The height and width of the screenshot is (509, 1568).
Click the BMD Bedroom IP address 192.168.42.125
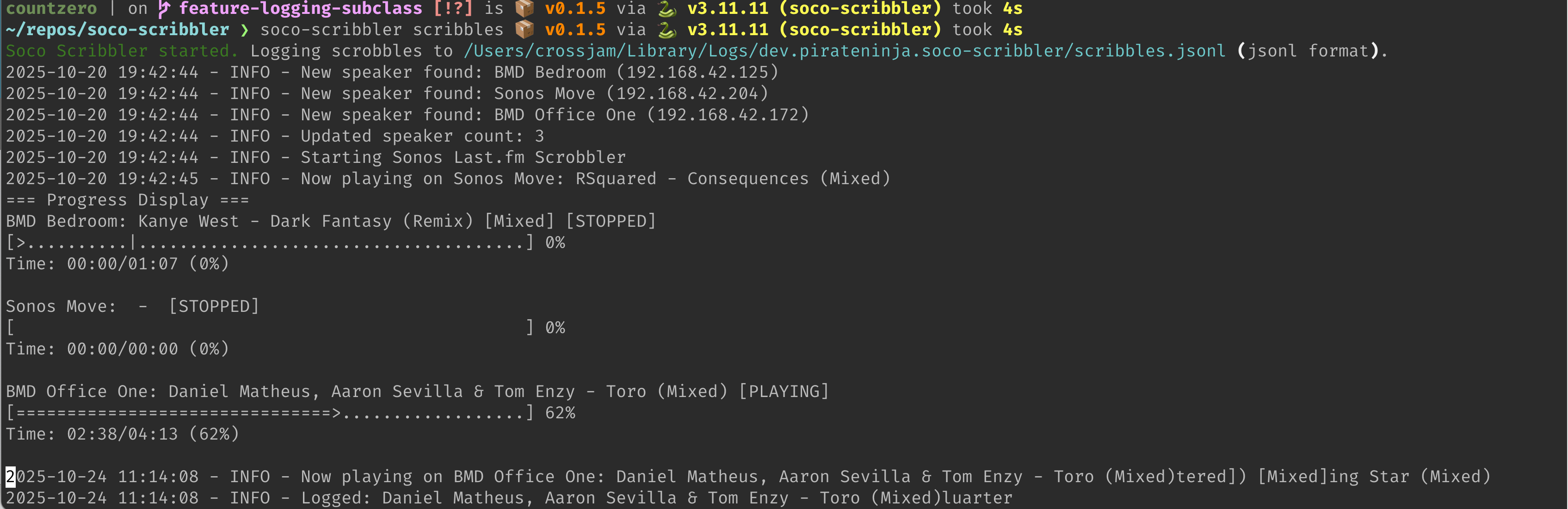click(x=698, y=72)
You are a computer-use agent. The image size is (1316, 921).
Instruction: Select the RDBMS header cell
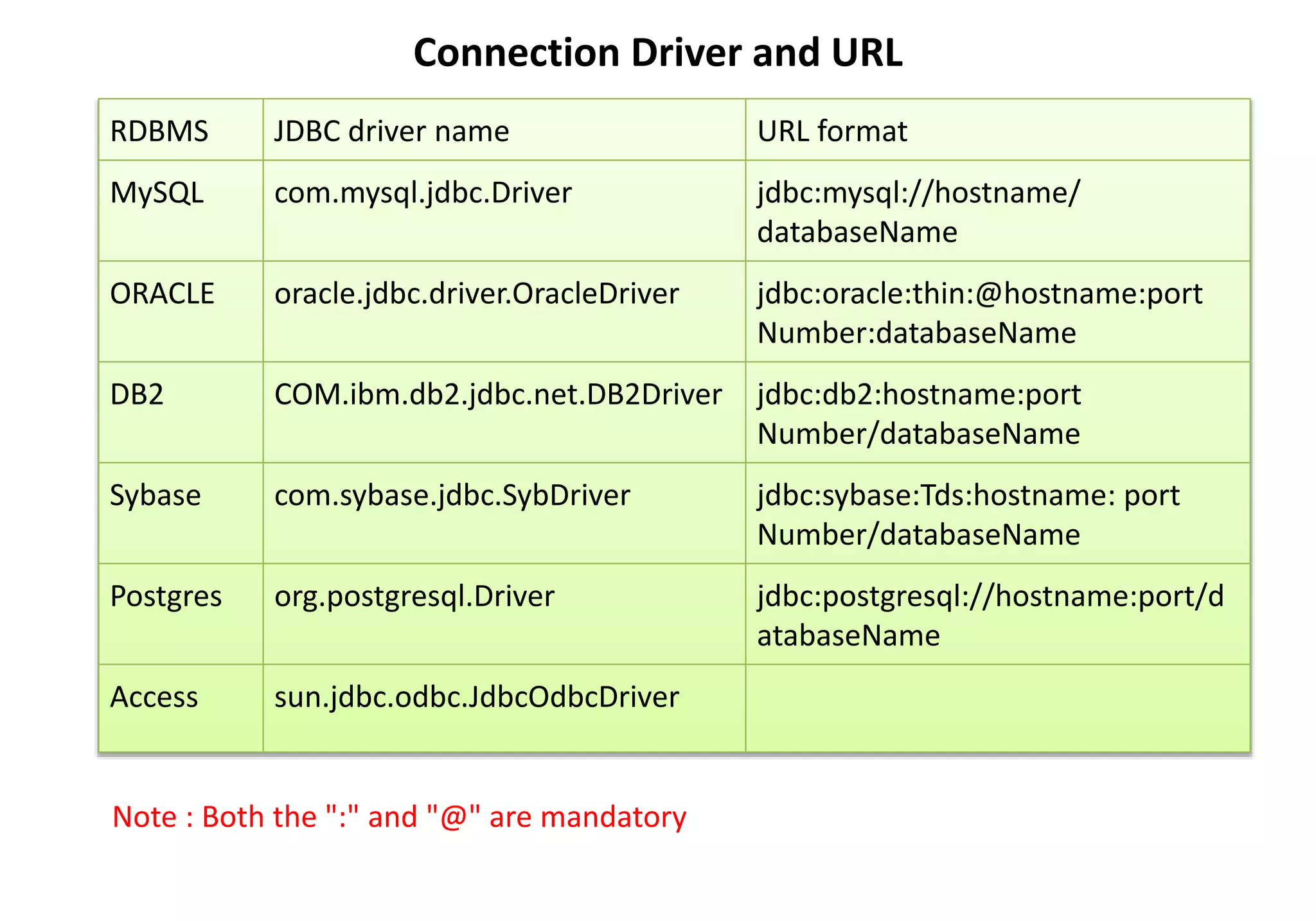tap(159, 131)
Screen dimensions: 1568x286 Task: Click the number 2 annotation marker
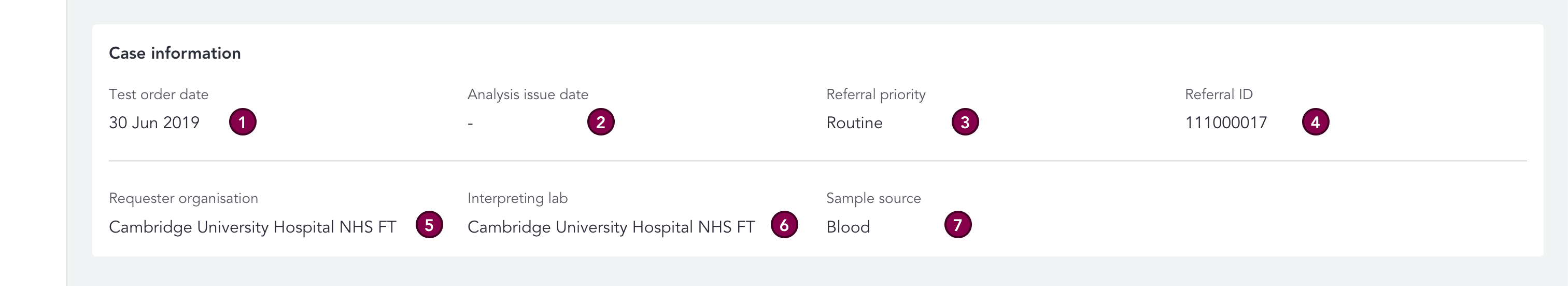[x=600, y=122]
* * *
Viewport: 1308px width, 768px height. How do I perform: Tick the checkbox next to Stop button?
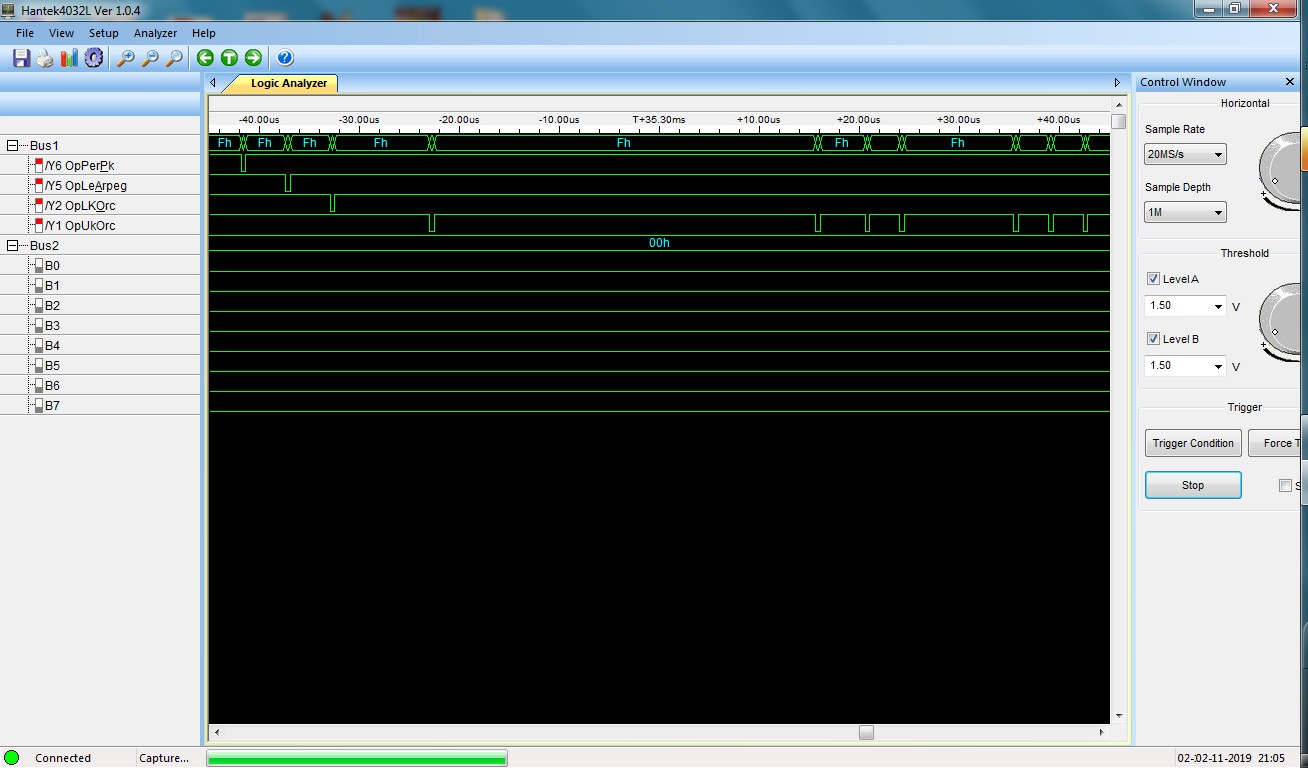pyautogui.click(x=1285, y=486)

Exercise prompt: Please change "annotation marker" to "callout marker" in the items from the line with "You are a computer-use" to the line with "[x=600, y=122]", and give those lines again with nothing else altered. Leave the pictures out of your answer.

Expected answer:
You are a computer-use agent. The image size is (1316, 921).
Instruction: Select the RDBMS header cell
tap(159, 131)
Screen dimensions: 1568x286 Task: Click the number 2 callout marker
[x=600, y=122]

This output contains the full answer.